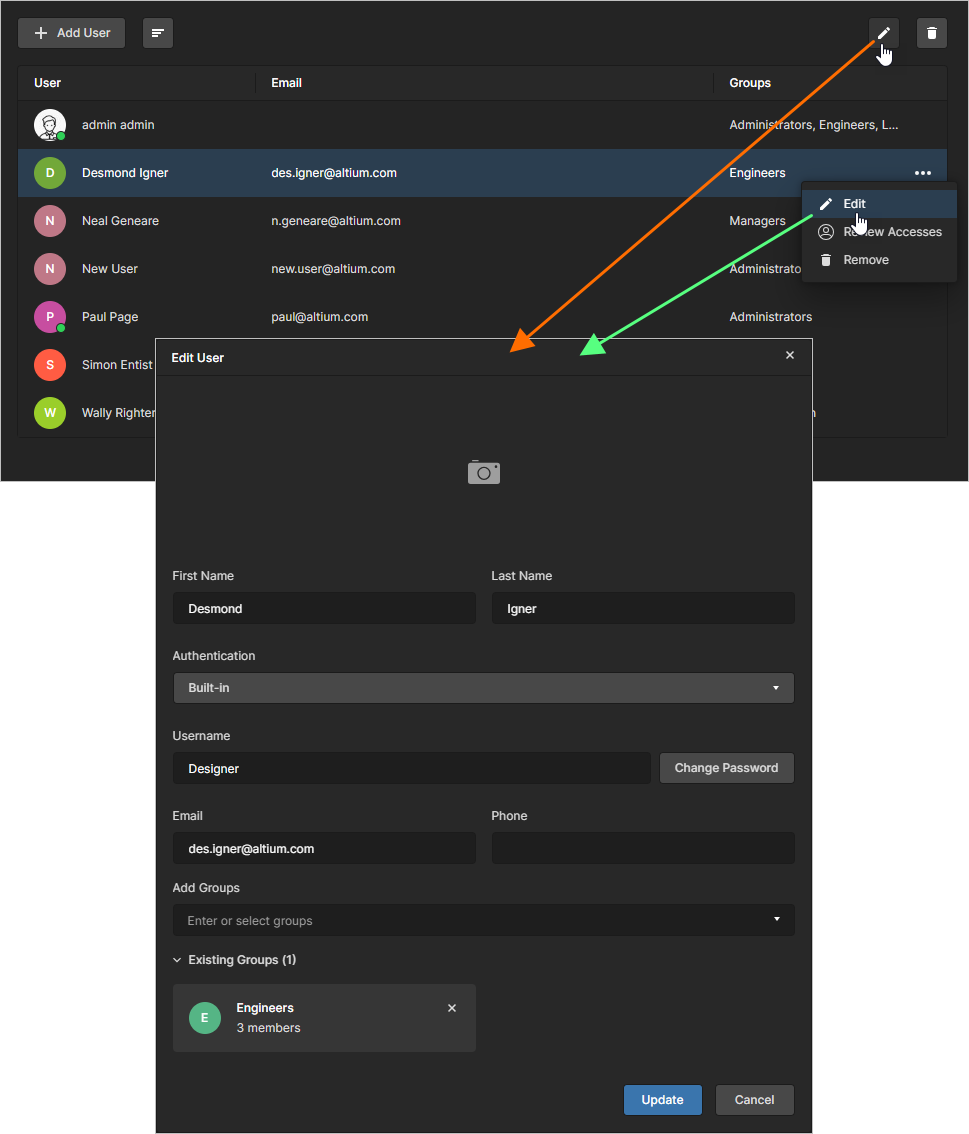Select the edit pencil icon in top toolbar

click(882, 32)
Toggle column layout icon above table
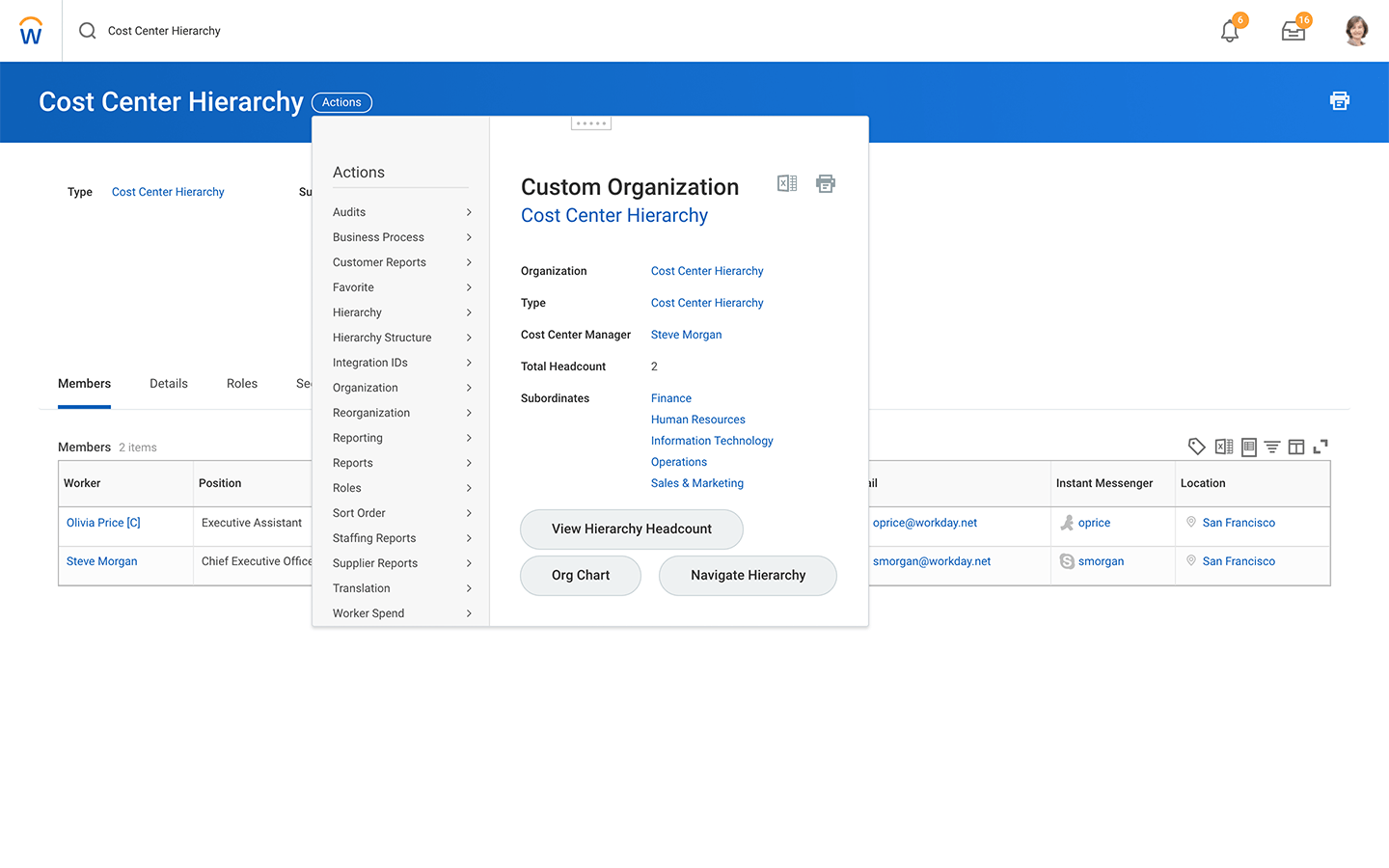1389x868 pixels. tap(1296, 447)
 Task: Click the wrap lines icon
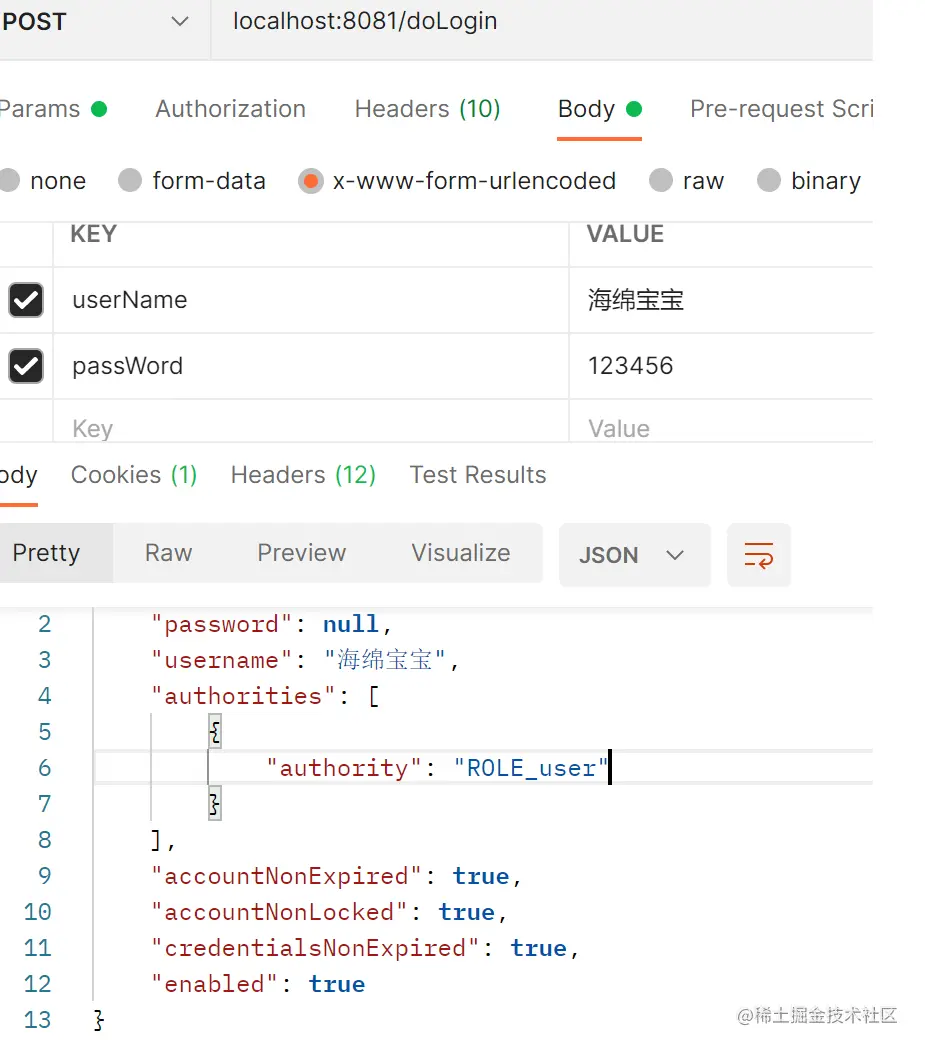pos(758,555)
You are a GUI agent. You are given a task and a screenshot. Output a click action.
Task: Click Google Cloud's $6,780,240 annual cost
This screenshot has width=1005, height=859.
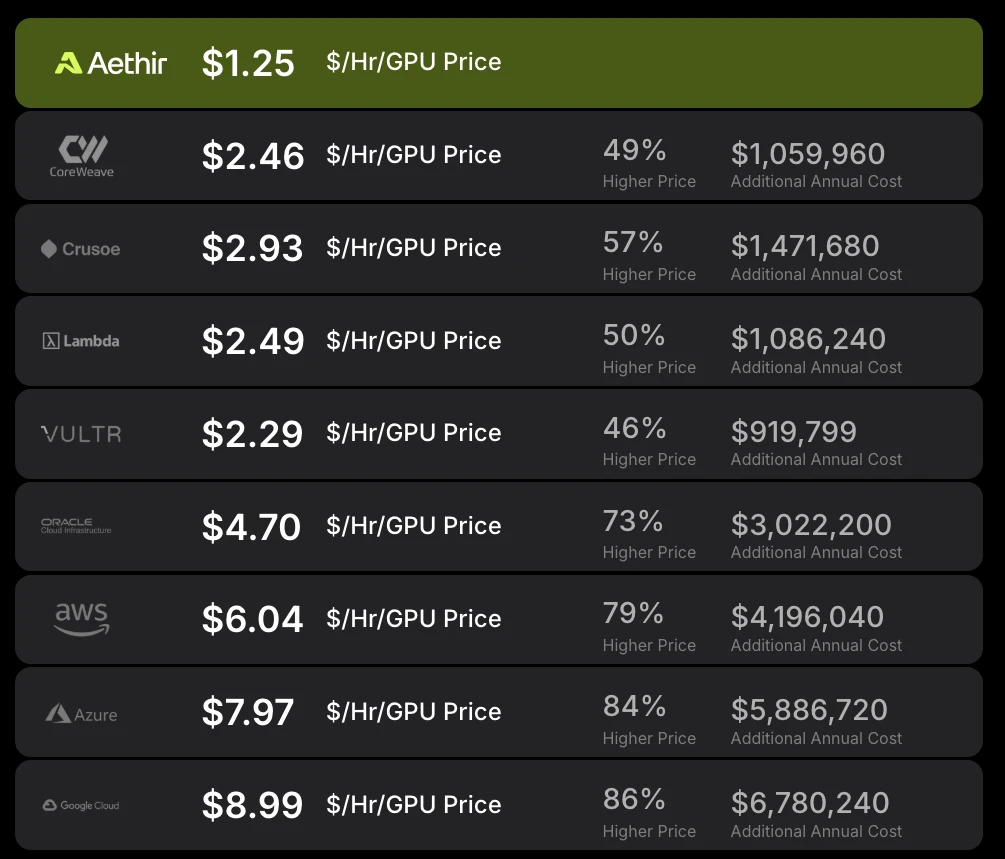pos(810,803)
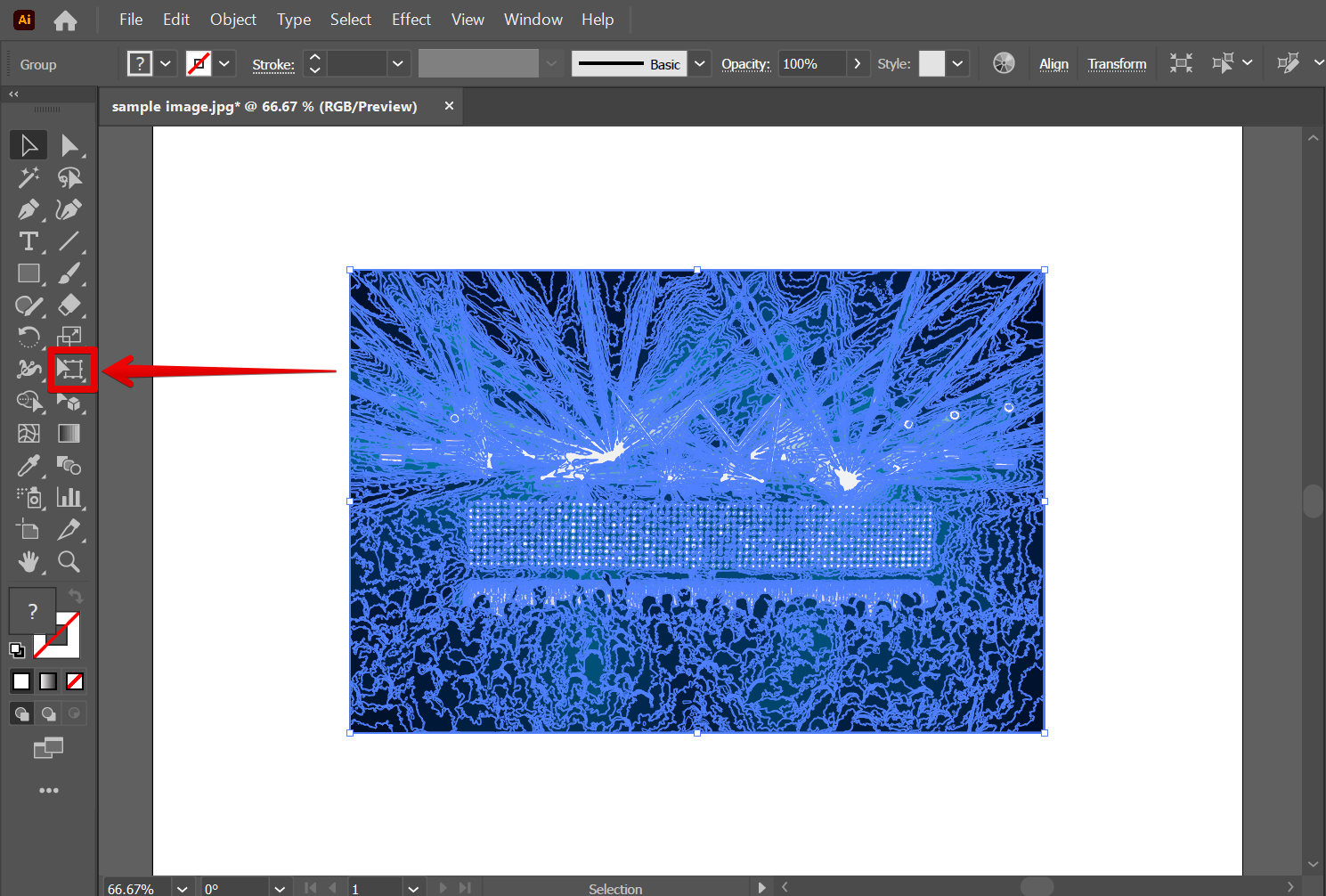The image size is (1326, 896).
Task: Activate the Free Transform tool
Action: coord(70,370)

☆ ☆ ☆ ☆ ☆

__REQUIREMENT__. The copy must begin at the line containing "Toggle column layout icon above table" and end at the last line of the data above, with every line retyped exactly and no pictures included.

__SOLUTION FOR THIS EXERCISE__.
Toggle column layout icon above table
1389x868 pixels. tap(1296, 447)
 Task: Click the wrap lines icon
pos(758,555)
You are a GUI agent. You are given a task and a screenshot. Output a click action.
Task: Click Google Cloud's $6,780,240 annual cost
This screenshot has width=1005, height=859.
pos(810,803)
The image size is (1326, 896).
Task: Activate the Free Transform tool
Action: coord(70,370)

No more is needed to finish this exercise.